Ke Condet yuk? Demikian ajakan dari komunitas jalan-jalan dan kuliner, Jakarta Food Traveler. Langsung terbersit segudang tanya, ada apa dengan Condet? Condet, sebuah kawasan di Jakarta Timur, tidak jauh dari Cililitan. Di kawasan ini hidup berdampingan warga Betawi dan pendatang yang kebanyakan warga Arab.
Toko Parfum
Sebagai titik kumpul, kami gunakan Pasar Grosir Cililitan, lalu kami mulai berjalan kaki menuju jalan Condet Raya. Â Di ujung jalan Condet Raya, kami menemukan banyak toko parfum. Warga Arab di Condet yang pertama kali membuka toko parfum adalah Wahi. Seiring dengan siar agama Islam, Wahi mendirikan masjid al Wahi. Makin lama makin banyak pedagang parfum berjajar dari ujung jalan Condet Raya. Selain parfum, mereka juga menjual baju gamis, kurma, peralatan musik Arab dan kuliner Arab.
Kebun Salak
Mengejutkan ketika muncul sebuah odong-odong, kendaraan yang biasa memuat anak-anak untuk berputar pada suatu kawasan. Kali ini Jakarta Food Traveler akan membawa peserta ke kebun salak dengan odong-odong tersebut.
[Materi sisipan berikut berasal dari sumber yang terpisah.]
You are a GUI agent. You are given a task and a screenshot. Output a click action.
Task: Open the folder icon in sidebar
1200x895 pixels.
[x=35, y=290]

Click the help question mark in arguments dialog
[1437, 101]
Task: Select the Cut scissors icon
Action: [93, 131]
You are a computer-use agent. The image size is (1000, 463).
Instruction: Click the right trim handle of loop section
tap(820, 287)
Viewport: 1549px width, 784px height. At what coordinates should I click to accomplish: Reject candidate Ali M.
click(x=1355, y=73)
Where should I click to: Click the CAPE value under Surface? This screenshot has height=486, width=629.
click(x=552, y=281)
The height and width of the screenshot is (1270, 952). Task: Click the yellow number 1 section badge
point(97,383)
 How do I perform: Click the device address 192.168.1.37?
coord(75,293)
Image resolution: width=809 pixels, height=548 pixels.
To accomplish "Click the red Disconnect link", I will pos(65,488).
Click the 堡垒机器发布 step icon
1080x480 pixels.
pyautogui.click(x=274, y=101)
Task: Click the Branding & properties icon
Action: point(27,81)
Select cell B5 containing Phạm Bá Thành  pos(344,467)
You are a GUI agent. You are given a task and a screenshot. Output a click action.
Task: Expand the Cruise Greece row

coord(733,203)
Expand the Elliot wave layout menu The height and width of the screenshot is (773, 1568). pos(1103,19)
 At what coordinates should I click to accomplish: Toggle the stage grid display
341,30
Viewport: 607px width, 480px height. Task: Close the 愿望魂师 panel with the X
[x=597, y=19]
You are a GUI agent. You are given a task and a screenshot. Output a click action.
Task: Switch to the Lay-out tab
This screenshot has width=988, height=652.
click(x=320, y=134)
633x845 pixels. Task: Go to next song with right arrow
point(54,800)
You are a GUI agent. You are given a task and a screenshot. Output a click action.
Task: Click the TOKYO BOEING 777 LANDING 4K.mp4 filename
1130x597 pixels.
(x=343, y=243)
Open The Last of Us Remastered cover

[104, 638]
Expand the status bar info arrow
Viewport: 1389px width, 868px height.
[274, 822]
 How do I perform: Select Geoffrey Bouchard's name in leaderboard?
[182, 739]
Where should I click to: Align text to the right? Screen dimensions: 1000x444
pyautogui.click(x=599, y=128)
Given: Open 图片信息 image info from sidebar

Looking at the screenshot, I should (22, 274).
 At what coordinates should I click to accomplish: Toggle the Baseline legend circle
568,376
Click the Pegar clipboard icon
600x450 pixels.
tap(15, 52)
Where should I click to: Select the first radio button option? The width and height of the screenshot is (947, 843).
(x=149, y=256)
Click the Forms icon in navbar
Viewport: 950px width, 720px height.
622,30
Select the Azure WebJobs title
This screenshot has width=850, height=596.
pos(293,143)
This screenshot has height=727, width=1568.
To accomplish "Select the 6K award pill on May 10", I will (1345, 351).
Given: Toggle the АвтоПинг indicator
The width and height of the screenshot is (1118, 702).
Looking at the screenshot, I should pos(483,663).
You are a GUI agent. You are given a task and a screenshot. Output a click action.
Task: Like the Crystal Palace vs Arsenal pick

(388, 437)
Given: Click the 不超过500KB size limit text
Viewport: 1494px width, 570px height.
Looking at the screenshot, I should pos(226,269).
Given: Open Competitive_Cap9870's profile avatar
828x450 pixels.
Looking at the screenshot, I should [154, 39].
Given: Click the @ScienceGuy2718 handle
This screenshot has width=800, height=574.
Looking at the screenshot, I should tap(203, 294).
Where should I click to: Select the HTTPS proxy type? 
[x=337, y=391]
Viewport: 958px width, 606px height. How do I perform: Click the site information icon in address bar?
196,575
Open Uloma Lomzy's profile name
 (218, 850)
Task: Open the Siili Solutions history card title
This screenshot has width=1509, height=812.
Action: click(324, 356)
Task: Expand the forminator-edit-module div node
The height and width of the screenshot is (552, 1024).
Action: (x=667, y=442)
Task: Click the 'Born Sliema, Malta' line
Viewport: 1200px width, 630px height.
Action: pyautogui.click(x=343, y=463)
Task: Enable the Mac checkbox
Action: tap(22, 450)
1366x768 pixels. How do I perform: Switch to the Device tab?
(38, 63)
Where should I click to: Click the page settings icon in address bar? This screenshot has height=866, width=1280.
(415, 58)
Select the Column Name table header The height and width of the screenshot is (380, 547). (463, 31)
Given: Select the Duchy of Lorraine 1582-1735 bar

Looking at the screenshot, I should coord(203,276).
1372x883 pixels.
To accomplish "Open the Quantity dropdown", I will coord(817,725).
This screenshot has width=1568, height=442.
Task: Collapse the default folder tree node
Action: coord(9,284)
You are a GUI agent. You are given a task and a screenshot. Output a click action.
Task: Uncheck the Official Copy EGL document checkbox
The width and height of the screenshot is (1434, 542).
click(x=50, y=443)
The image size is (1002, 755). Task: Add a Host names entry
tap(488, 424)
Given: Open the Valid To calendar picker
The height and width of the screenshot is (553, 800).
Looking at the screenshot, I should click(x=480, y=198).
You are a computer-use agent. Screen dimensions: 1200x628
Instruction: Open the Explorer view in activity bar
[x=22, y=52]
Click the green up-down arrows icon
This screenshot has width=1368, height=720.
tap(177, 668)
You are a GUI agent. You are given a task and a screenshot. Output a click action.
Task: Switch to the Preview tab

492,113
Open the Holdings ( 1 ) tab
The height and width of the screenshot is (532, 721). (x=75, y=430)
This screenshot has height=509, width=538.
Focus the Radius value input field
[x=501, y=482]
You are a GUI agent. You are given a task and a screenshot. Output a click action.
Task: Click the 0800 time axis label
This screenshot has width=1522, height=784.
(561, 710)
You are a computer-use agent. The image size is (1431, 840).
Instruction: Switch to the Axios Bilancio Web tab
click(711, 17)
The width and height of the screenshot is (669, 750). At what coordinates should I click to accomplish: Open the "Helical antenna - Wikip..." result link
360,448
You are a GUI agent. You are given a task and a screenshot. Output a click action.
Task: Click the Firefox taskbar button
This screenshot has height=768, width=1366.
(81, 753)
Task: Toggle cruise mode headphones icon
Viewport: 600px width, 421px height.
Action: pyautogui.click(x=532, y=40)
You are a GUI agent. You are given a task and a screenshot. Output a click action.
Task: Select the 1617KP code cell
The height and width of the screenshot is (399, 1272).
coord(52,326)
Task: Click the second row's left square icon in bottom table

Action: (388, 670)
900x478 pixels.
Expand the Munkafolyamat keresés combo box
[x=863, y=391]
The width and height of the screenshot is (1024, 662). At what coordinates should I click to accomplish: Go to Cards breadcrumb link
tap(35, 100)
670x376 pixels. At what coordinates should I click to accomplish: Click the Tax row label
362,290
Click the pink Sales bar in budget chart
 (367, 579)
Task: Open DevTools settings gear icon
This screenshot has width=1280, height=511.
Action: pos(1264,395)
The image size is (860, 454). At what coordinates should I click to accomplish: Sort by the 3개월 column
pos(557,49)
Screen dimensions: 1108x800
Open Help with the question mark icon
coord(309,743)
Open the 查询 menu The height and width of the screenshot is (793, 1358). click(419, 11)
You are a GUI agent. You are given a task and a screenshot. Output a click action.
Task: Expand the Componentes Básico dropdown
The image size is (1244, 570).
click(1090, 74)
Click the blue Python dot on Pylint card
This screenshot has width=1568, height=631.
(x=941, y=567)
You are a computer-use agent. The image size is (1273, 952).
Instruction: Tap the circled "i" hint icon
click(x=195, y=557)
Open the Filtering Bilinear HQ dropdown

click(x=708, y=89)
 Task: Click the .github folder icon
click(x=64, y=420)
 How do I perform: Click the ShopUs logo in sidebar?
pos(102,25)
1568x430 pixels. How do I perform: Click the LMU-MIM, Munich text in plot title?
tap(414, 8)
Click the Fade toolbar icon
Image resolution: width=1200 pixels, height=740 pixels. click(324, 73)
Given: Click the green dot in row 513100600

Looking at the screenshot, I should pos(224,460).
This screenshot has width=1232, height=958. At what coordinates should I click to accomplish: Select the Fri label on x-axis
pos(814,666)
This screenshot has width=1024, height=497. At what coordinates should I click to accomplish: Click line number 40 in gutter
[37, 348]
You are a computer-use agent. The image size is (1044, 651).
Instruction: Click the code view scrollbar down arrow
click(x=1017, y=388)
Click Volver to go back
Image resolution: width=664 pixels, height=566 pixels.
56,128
Salak Condet, buah yang menjadi ikon kota Jakarta, terbilang langka dan hanya bisa dijumpai di kawasan Condet. Semula kawasan Condet ini berupa kebun salak dan buah-buah lainnya. Kini hanya tersisa tanah seluas 3,5 HA, yang diselamatkan oleh Pemprov DKI Jakarta dan dibawah Dinas Kelautan, Pertanian dan Ketahanan Pangan (KPKP). Disini dibudi dayakan aneka buah khas Condet, khususnya salak.
Meski sudah dipugar dengan jalan setapak yang rapi, namun tempat ini belum dibuka untuk umum sebagai kawasan argo wisata. Komunitas yang telah mendapat izin dari Dinas KPKP saja yang boleh memasuki area ini.
Kunjungan Jakarta Food Traveler untuk mengeksplorasi kebun salak, diterima oleh Ketua RT dan karyawan Dinas KPKP. Kami sempat dijamu buah salak yang masih 80% matang, menurut karyawan Dinas KPKP bila datang dua minggu lagi, rasa buah salak akan lebih manis.
![Salak Condet (sumber: Reza)](https://assets.kompasiana.com/items/album/2017/05/14/condet-salak-59185d93587b61e511bf703d.jpg?t=o&v=770)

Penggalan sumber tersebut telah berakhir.